Scientists have found that a drug connected with fat regulation prevents the formation of kidney stones in mice. This early work opens the possibility of developing drugs which may help prevent kidney stones in at-risk individuals. The work is presented at the European Association of Urology Conference in Copenhagen.
Passing a kidney stone in the urine can be extremely painful – it has been described as possibly the worst pain which someone can experience. The developed world is experiencing something of an epidemic of kidney stones. The EAU estimates that around 50 to 60million Europeans suffer from stones – that’s roughly one European in 11, and is equivalent to the population of a large European country, such as the UK, France or Italy. The USA has a similar number of sufferers. Stone incidence has almost doubled over the last 20 years1. Doctors think that this increase is due to increasing obesity, and diet and lifestyle changes.
Now a group of Japanese scientists have discovered that an experimental drug leads to a significantly reduced number of kidney stones in mice. They gave 20 mice 1mg/kg of the β3- agonist CL316243 for 12 days. Then the mice, plus 20 controls, were then injected with glyoxylate, which causes the formation of kidney stones. At various time points, the mice were then checked to see if they had formed stones: the formation of stones decreased to 17.0% in the experimental group, compared with the controls.

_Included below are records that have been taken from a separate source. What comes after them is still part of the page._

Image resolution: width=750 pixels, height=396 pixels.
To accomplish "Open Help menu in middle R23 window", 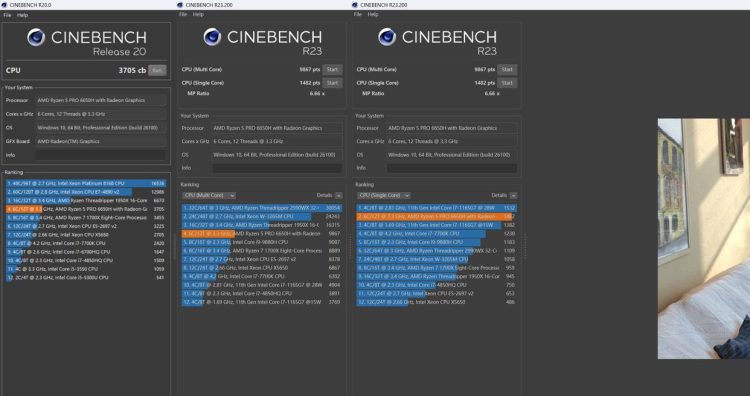I will (x=198, y=14).
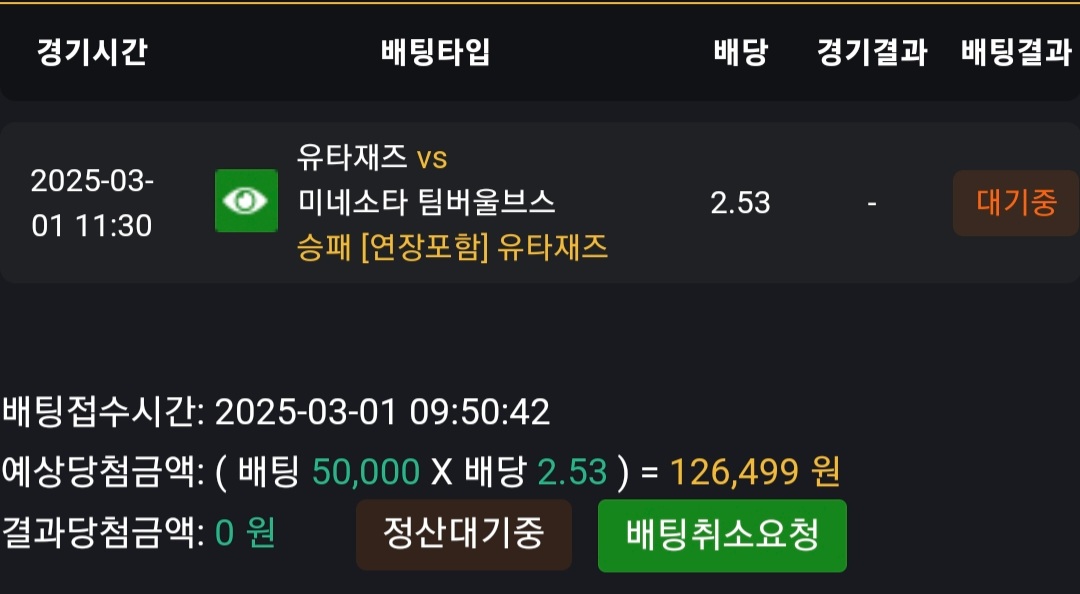Click the match date 2025-03-01 11:30
The height and width of the screenshot is (594, 1080).
point(92,203)
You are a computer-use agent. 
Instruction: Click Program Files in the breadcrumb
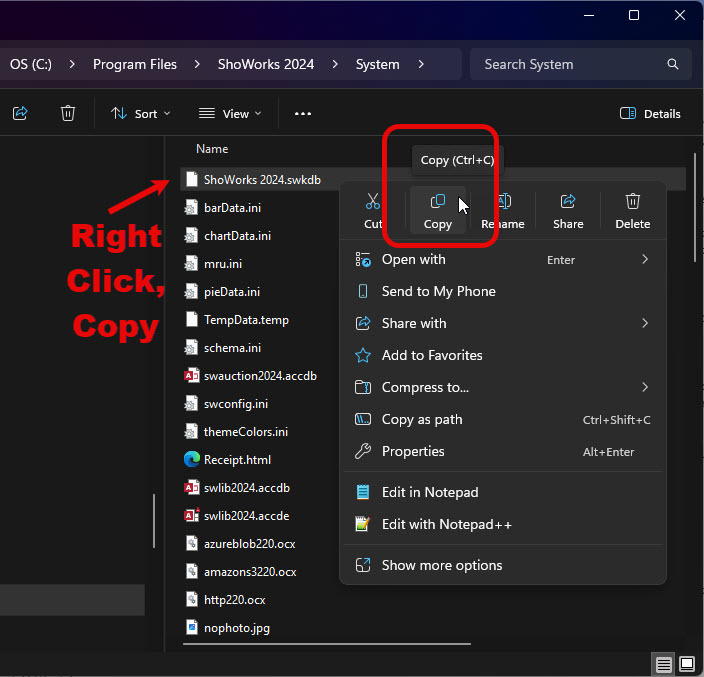[135, 64]
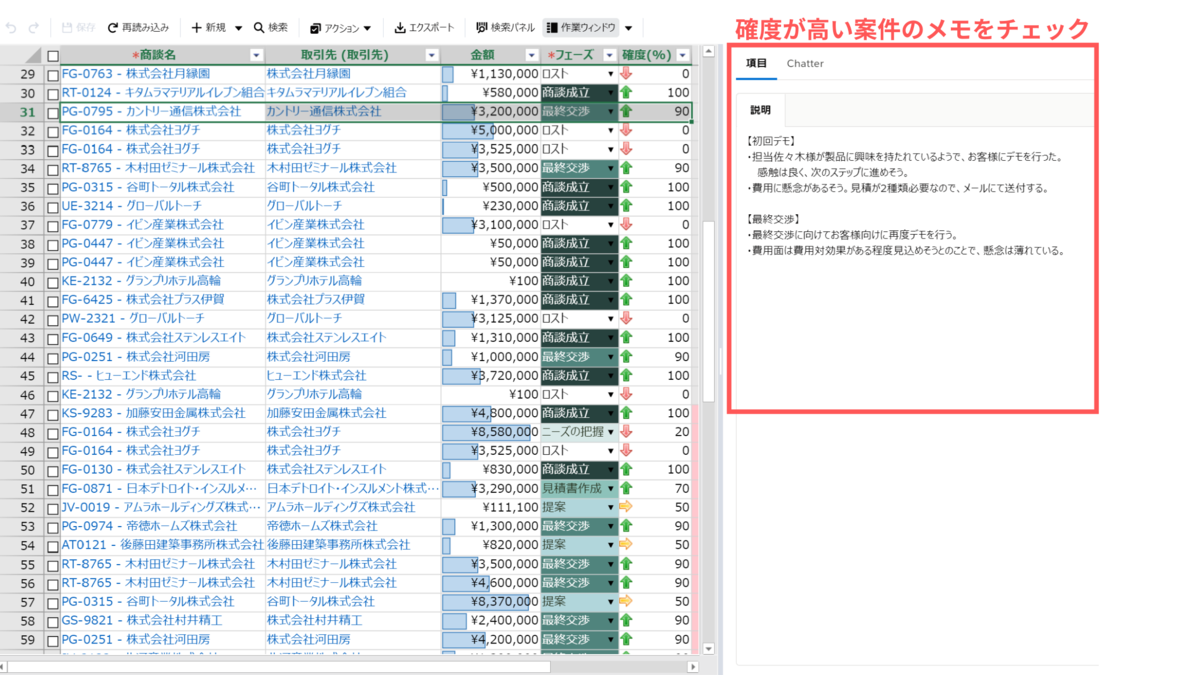Image resolution: width=1200 pixels, height=675 pixels.
Task: Check the checkbox on row 31
Action: [x=55, y=111]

“This is experimental work for now” said lead researcher Dr Teruaki Sugino (Nagoya City University Graduate School of Medical Sciences, Japan). “But I believe that this may open the way to the development of the new drugs which can stop the development of kidney stones in at-risk people. So far we have only tested this on mice, but in mice it seems to work.

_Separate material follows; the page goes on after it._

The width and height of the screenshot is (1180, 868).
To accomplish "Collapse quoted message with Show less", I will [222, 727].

We were able to analyse the biochemical differences between the control and experimental group, and discovered that the β3-agonist reduced the expression of adipocytokine molecules, which are associated with inflammation.”
The researchers believe that free fatty acids cause inflammation and cytotoxic effects in kidneys, which promotes stones. β3-agonists are known to cause white fat cells (which are found in excess in overweight and obese persons) into beige fat cells, which burn extra calories, which is why these molecules are also being considered for anti-obesity uses. The researchers suspect that beige cells consume free fatty acids, which may be the cause of inflammation in the kidneys leading to kidney stones. This means that β3-agonists have the potential to prevent not only obesity but also kidney stones.

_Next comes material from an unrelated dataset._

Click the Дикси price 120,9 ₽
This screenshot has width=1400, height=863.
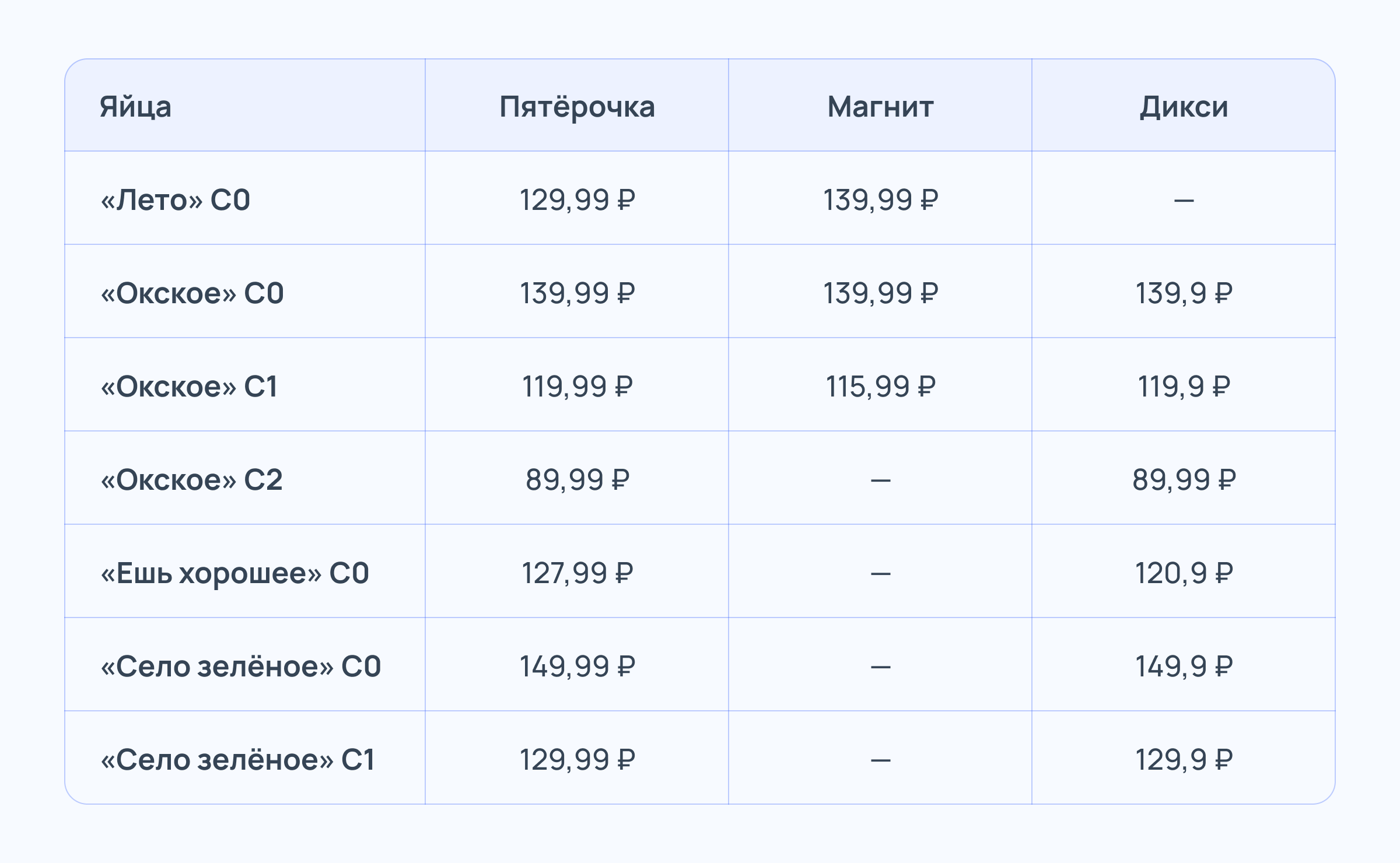(x=1184, y=573)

Commenting, Professor Thomas Knoll (Universität Tübingen, Germany) said:
“Renal stones affect many people, and have a high economic impact, so it’s a pity that we still have an only rudimentary understanding on why stones form. Metabolic factors definitely play an important role and this work, contributes to unravelling the pathogenesis. We’ve had decades of urine crystallization studies, which have not really advanced the field. I hope that this work leads to more researchers doing work on the topic.”
Professor Knoll was not involved in this work, this is an independent comment.
Currently, potassium-sodium citrate drugs are used to restrict the development of kidney stones, but some people can’t use these drugs because they need to limit their potassium or sodium intake.
The authors note the limitations of the study. It is animal work, so cannot yet be directly applied to humans. The molecule has not been tested for tolerability, efficacy, or cost. It is also an initial ‘proof-of-concept’ study, so needs to be repeated with a larger sample size.
1. Selected kidney stone prevalence information: Prevalence of Kidney Stones in the United States Charles D. Scales, Jr.,a, Eur Urol. 2012 Jul; 62(1): 160–165. See also https://www.ndm.ox.ac.uk/osg/epidemiology for England data.
Note also EAU Patient info: http://patients.uroweb.org/i-am-a-urology-patient/kidney-ureteral-stones/
There was no external funding for this research.